Using Closures to Keep the Global Namespace Clean Saturday, 17 December 2005
I've recently adopted technique to keep the global namepsace clean. The technique is to use an Anonymous Function for a closure.
Problem: A set of globally accessible functions or objects share a common need for a helper function or variable that is not needed anywhere else.

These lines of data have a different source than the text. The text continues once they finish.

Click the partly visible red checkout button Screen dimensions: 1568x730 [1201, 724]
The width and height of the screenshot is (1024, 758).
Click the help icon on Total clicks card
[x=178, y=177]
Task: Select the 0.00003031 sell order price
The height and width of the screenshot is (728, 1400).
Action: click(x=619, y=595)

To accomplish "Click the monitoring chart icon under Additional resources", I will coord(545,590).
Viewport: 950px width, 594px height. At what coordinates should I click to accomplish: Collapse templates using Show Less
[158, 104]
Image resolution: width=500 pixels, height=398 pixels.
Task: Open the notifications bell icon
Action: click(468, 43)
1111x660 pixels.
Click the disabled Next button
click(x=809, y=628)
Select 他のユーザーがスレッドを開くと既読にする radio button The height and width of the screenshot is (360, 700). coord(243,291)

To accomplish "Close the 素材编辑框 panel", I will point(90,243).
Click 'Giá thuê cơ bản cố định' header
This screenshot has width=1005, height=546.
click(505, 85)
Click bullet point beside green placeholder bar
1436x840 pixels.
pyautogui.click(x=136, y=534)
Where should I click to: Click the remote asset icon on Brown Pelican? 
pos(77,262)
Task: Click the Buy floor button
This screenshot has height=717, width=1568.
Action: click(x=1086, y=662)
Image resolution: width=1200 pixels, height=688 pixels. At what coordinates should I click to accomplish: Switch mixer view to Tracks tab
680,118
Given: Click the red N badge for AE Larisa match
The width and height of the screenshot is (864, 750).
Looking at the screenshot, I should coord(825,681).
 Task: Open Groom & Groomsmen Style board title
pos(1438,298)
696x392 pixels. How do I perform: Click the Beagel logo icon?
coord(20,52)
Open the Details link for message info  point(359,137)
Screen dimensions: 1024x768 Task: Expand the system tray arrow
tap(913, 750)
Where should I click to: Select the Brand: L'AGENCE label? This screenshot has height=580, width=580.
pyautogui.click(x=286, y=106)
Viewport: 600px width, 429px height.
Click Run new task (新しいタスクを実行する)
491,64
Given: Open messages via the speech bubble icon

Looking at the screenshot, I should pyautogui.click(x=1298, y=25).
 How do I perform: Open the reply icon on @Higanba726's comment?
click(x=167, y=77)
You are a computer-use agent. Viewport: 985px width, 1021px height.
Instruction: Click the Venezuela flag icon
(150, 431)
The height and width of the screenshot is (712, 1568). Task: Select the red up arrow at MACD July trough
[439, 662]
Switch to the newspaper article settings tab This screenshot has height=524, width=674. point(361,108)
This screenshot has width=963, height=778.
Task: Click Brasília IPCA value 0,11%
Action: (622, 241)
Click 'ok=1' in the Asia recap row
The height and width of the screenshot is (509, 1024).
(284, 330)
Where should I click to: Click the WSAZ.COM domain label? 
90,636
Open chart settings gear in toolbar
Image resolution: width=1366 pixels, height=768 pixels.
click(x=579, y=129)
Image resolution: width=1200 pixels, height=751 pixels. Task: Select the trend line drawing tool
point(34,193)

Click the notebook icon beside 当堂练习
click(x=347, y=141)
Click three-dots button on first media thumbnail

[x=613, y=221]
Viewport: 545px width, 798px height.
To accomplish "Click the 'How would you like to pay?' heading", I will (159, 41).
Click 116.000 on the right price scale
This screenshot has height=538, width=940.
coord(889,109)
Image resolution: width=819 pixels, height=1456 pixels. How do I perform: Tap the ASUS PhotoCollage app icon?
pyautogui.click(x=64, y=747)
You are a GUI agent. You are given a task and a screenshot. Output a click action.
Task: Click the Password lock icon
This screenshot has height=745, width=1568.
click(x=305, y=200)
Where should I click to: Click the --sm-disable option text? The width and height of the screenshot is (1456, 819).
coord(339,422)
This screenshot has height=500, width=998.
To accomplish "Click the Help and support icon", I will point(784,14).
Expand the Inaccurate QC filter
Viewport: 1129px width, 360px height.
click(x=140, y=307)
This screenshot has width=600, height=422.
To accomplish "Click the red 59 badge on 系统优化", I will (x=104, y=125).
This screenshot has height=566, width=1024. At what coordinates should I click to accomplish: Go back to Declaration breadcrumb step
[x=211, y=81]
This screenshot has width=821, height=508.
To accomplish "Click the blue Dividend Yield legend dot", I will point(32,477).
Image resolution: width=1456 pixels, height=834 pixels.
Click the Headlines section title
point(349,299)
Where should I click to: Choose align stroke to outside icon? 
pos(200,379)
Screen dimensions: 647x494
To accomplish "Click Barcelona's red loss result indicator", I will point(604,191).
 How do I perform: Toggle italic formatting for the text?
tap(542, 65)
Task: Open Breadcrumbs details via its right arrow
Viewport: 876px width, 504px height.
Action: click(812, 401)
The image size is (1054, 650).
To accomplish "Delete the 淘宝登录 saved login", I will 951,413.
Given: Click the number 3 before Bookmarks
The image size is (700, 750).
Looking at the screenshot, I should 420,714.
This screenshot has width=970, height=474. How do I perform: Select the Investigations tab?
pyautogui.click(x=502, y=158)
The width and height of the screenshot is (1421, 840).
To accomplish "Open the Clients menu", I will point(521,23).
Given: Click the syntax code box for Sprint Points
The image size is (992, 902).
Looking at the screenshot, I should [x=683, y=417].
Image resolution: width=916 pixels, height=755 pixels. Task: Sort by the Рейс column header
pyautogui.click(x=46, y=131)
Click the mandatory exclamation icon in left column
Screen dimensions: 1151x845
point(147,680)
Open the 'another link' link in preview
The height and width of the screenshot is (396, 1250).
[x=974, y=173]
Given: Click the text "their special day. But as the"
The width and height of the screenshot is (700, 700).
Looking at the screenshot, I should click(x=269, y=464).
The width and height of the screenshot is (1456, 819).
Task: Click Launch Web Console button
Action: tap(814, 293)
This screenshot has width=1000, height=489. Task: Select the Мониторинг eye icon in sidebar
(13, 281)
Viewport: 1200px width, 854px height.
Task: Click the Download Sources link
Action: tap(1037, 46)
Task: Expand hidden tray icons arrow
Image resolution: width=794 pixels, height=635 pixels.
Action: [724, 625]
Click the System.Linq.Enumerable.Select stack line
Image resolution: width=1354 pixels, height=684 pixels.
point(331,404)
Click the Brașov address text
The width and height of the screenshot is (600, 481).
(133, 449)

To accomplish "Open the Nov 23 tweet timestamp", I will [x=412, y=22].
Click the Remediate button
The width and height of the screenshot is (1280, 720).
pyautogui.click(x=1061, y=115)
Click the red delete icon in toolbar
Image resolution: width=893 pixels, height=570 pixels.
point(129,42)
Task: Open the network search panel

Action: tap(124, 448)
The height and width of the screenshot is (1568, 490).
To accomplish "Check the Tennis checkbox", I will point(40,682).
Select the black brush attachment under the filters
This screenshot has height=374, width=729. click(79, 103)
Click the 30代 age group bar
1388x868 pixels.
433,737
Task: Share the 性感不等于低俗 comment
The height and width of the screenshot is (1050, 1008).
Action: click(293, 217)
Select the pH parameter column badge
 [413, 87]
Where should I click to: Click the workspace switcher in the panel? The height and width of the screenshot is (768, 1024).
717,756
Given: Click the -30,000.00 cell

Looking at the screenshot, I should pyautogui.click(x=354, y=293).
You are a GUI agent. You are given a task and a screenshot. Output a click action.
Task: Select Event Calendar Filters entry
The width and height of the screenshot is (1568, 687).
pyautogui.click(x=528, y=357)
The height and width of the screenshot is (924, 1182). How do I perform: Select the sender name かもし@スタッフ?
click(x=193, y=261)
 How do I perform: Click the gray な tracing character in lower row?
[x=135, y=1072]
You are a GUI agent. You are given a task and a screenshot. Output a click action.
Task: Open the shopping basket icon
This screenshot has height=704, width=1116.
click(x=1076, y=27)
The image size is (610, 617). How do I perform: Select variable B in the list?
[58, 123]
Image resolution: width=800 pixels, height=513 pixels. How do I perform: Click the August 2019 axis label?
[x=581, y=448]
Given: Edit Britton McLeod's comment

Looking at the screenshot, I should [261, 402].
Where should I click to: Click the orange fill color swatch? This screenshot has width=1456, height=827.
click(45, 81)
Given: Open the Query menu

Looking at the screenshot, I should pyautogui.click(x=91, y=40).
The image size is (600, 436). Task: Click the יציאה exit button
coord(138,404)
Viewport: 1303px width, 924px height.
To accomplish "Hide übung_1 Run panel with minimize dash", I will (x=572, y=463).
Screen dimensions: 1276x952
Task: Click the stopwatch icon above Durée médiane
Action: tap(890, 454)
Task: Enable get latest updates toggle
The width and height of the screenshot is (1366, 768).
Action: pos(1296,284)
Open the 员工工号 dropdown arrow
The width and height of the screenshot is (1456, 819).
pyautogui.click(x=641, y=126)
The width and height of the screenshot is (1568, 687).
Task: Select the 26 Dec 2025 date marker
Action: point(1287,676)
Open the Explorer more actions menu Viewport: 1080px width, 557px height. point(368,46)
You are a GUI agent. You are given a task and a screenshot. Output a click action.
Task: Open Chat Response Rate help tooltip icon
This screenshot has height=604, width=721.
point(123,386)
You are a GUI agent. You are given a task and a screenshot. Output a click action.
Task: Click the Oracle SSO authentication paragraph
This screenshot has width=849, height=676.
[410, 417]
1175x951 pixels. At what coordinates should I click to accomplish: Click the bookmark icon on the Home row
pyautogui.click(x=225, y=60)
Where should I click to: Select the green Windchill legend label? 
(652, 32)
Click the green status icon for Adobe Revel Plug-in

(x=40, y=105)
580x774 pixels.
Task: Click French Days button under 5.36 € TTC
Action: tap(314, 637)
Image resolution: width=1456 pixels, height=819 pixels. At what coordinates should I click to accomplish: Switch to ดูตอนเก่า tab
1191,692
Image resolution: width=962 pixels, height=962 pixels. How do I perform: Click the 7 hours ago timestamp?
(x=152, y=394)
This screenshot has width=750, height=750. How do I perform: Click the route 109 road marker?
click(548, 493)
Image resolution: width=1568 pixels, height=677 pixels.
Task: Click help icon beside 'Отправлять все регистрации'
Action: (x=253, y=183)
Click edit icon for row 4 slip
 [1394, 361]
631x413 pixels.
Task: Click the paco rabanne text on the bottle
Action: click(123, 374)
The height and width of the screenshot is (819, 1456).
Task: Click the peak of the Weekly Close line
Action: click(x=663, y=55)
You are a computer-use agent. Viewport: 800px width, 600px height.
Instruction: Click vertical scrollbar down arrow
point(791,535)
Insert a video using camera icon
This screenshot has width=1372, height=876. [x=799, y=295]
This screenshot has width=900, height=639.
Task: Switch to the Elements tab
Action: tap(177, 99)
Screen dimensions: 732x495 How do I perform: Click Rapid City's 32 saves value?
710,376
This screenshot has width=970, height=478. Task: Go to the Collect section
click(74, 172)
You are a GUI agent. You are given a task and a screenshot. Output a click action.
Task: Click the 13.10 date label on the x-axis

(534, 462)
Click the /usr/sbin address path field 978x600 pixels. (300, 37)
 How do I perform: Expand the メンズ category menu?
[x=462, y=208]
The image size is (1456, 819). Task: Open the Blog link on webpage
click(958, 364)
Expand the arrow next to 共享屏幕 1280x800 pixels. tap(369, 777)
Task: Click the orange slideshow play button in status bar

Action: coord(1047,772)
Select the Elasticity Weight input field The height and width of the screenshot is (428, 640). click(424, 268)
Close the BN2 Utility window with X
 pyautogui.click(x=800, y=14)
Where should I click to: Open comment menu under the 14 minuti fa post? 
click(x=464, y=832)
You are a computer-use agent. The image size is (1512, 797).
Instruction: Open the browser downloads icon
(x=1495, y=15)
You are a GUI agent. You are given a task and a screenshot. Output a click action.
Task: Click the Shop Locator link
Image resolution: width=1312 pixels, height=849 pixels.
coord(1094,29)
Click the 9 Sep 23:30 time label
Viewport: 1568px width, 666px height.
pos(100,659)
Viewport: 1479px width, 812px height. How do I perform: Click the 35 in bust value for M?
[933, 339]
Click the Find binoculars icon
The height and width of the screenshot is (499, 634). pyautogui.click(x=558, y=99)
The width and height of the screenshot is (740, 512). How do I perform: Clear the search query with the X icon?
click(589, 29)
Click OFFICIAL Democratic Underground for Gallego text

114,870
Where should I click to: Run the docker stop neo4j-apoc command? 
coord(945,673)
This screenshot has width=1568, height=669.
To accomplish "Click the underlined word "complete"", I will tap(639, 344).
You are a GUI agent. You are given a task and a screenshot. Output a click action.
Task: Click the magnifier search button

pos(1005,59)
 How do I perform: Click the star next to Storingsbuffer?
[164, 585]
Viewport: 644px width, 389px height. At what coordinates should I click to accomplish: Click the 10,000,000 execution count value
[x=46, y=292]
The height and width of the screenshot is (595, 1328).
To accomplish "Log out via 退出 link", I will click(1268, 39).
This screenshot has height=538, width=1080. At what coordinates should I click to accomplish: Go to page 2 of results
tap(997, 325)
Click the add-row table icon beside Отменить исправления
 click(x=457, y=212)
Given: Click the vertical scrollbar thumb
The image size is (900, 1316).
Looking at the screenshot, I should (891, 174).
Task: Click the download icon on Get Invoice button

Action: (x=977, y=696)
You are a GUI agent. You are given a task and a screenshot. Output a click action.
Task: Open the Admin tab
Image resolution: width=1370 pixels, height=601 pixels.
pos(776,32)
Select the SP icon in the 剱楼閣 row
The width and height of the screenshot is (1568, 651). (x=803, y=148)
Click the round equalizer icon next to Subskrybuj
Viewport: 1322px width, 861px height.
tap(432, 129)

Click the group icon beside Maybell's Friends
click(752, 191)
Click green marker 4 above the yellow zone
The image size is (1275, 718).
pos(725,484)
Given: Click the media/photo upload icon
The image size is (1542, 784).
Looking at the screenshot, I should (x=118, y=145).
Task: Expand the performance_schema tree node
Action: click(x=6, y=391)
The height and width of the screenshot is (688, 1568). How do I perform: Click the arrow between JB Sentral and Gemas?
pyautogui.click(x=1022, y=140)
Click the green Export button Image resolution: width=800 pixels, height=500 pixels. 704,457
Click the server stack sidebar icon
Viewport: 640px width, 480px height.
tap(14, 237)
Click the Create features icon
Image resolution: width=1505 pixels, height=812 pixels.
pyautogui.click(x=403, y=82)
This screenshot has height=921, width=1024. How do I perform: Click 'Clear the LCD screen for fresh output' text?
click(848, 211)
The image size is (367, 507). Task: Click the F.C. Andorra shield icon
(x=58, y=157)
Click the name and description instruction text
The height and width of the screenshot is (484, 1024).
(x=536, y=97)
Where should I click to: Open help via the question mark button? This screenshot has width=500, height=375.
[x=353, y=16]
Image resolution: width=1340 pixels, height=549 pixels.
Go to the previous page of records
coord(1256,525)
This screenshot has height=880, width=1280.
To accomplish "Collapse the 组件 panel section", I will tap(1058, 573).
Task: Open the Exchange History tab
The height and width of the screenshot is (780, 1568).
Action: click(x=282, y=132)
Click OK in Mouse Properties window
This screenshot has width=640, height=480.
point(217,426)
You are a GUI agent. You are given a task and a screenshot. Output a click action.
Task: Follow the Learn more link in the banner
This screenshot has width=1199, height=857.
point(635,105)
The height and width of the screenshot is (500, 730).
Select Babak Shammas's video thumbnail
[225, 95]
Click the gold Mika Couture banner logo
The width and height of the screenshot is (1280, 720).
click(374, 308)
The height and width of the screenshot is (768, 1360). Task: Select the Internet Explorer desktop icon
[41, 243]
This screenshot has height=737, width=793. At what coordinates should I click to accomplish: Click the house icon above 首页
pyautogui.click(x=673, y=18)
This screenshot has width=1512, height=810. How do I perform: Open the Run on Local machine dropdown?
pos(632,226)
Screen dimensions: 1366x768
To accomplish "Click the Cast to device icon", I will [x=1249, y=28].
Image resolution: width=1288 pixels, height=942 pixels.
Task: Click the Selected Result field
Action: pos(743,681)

Solution: Create an anonymous function to encapsulate the global and functions or objects and limit the scope of the helper functions and variables by declaring them locally (by using the var or function in the start of the declaration.
Example:
(function() { // global methods. hasToken = function(s, token) { return getTokenizedExp(token,"").test(s); }; removeClass = function(el, klass) { el.className = el.className.replace(getTokenizedExp(klass, "g")," ").normalize(); }; addClassConditionally = function(el, klass) { if(!getTokenizedExp(klass).test(el.className)) el.className += " " + klass; }; // local variables and functions. var TokenizedExps = { }; function getTokenizedExp(token, flag){ return (TokenizedExps[token] || (TokenizedExps[token] = new RegExp("(^|\\s)"+token+"($|\\s)", flag))); } })(); // anonymous function immediately invoked with ().
Advantages: Easy to implement. Little change required. No performance hit.
Variables can be hidden in scope.
Consequences:
The local variables will not be accessible outside of the anonymous function. The long-term effect this can have is that if the need for those variables arises outside of the context of the anonymous function, then either 1) the those local variables will have to be made public, or 2) the code that needs those variables will need to be placed into the enclosing anonymous function.
Use this technique to clean up the global namespace.
By creating and invoking an anonymous function, we can define public objects or methods that use the enclosing function's local variables and functions.